In the present study, patients were classified into group A or B, but patients could be further subdivided into 4 categories using median fibrinogen and plasminogen as cut-offs (subgroup 1, lower fibrinogen and higher plasminogen; subgroup 2, lower fibrinogen and lower plasminogen; subgroup 3, higher fibrinogen and higher plasminogen; subgroup 4, higher fibrinogen and lower plasminogen [=group A]). Age, sex, modern PAH therapy, coagulopathy, APA-positive status, d-dimer, mPAP, cardiac index and PVR were compared in these 4 subgroups on chi-squared test or 1-way ANOVA followed by the Tukey-Kramer method. As a result, there was no significant difference in baseline clinical characteristics, except for significantly higher PVR in subgroup 4 (group A) compared with subgroup 1 or 3 (subgroup 1, PVR 8.83±4.49 WU; subgroup 2, 9.37±3.82 WU; subgroup 3, 9.16±4.33 WU; subgroup 4, 13.29±7.54 WU, 1-way ANOVA, P=0.028; Tukey-Kramer test: subgroup 1 vs. 4, P=0.047; subgroup 3 vs. 4, P=0.042; data not shown).

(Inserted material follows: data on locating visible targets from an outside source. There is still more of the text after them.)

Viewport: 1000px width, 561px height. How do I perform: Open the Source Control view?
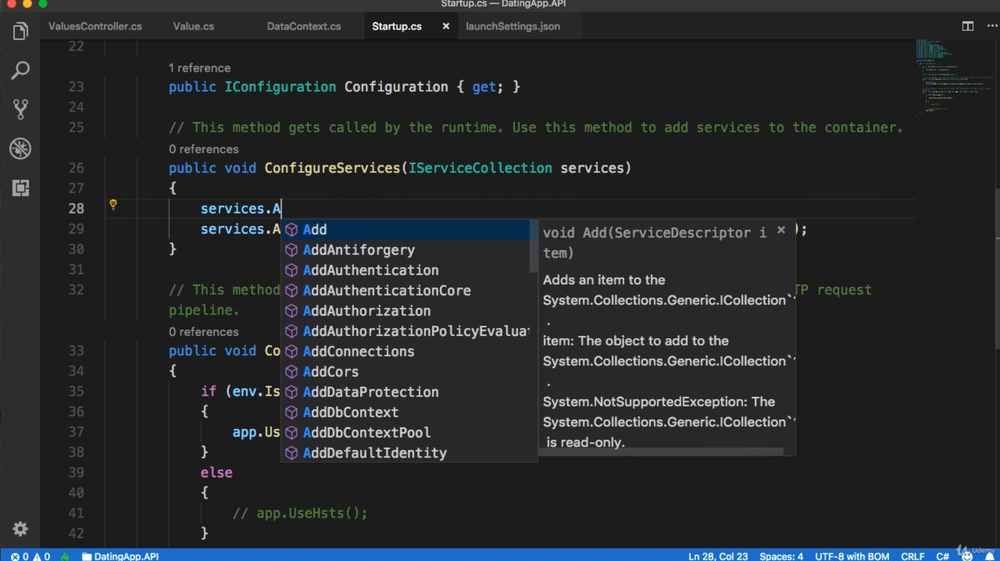click(20, 109)
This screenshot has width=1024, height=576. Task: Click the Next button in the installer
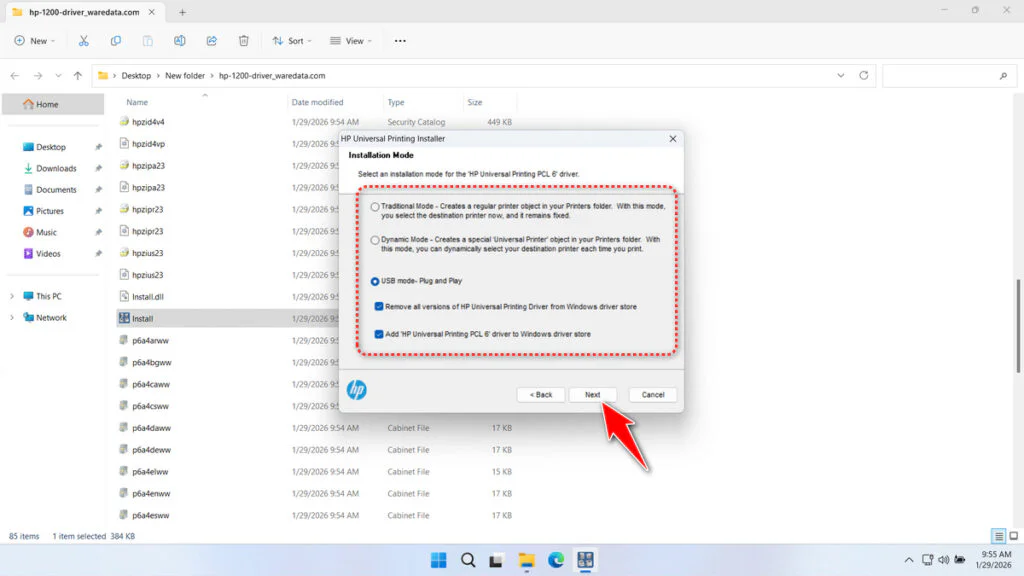click(x=593, y=394)
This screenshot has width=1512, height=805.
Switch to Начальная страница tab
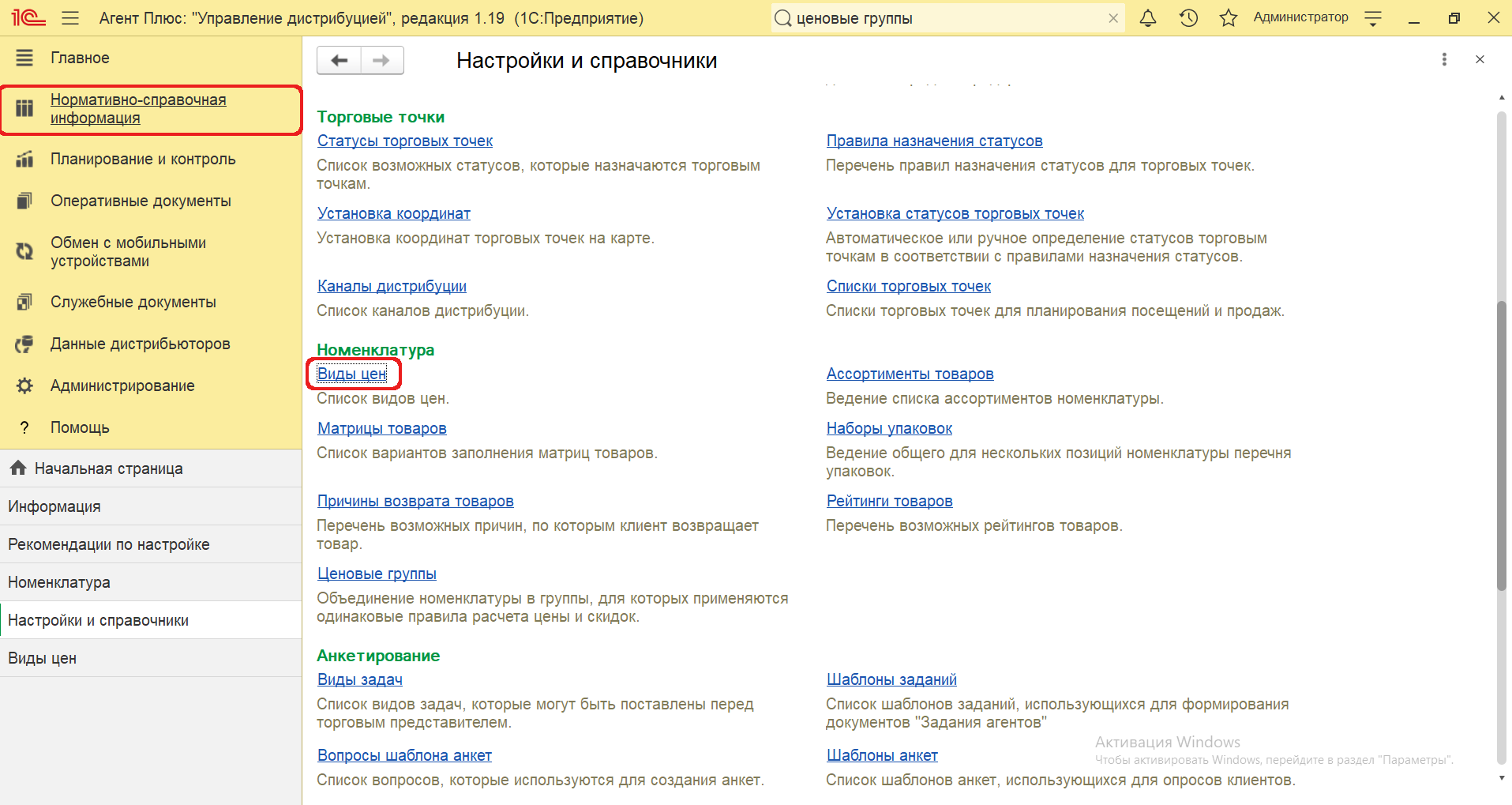coord(108,468)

There was a tendency for PVR to be the lowest in subgroup 1, intermediate in subgroups 2 and 3, and the highest in subgroup 4. Furthermore, on survival analysis, subgroup 4 had significantly decreased survival compared to the other subgroups (5-year survival: subgroup 1, 74.5%; subgroup 2, 100%; subgroup 3, 86.7%; subgroup 4, 35.3%;
Figure S1).
Patients who had high fibrinogen (≥291 mg/dl, median) and low plasminogen (<101%, median) were less likely to be treated with modern PAH therapy (Group A;
Table 4). Therefore, additional survival analysis was performed only in patients without modern PAH therapy, considering the effect of uneven distribution of use of modern PAH therapy (n=49). This analysis produced a similar result: that group A had a significantly lower survival than group B (5-year survival, 30.8% vs. 79.2%, log-rank test P<0.001;
Figure S2B). It was difficult to compare survival rates only in patients under modern PAH therapy because of their low mortality (only 5 of 40 patients died;
Figure S2A). The survival of group B, however, was better than that of group A even in patients with modern PAH therapy (5-year survival, 100% vs. 66.7%, log-rank test, P=0.198). Nishimura et al, at the present institution, recently reported that the use of modern PAH therapy was a significant predictor of increased survival.8
In the present study, on univariate analysis, modern PAH therapy was predictive of increased survival. Similarly, multivariate analysis indicated that plasma fibrinogen, plasma plasminogen, PVR and modern PAH therapy were all significant, independent prognostic factors for survival (Table 5). In the second analysis, however, groups A and B and PVR were significant independent prognostic factors for survival, but modern PAH therapy did not reach significance (Table 5). This suggests that classification into group A was a strong negative prognostic factor for survival. However, the use of modern PAH therapy could be important for survival. There were some differences in patient selection between the present study and the Nishimura et al study of the same cohort.8
First, in the present study only patients with data for plasma fibrinogen and plasminogen were selected. Second, the Nishimura et al study excluded patients with low PVR (<3.75 WU).8
Thus, in the present study, we performed additional multivariate analysis of modern PAH therapy, PVR, and group A and B only in patients with high PVR (>3.75 WU, n=84). As a result, PVR and group A and B maintained significance (HR, 1.135; 95% CI: 1.064–1.210, P<0.001; HR, 3.290; 95% CI: 1.312–7.991, P=0.012; respectively), and modern PAH therapy was also almost significant (HR, 0.385; 95% CI: 0.123–1.006, P=0.051), similar to the Nishimura et al study (data not shown).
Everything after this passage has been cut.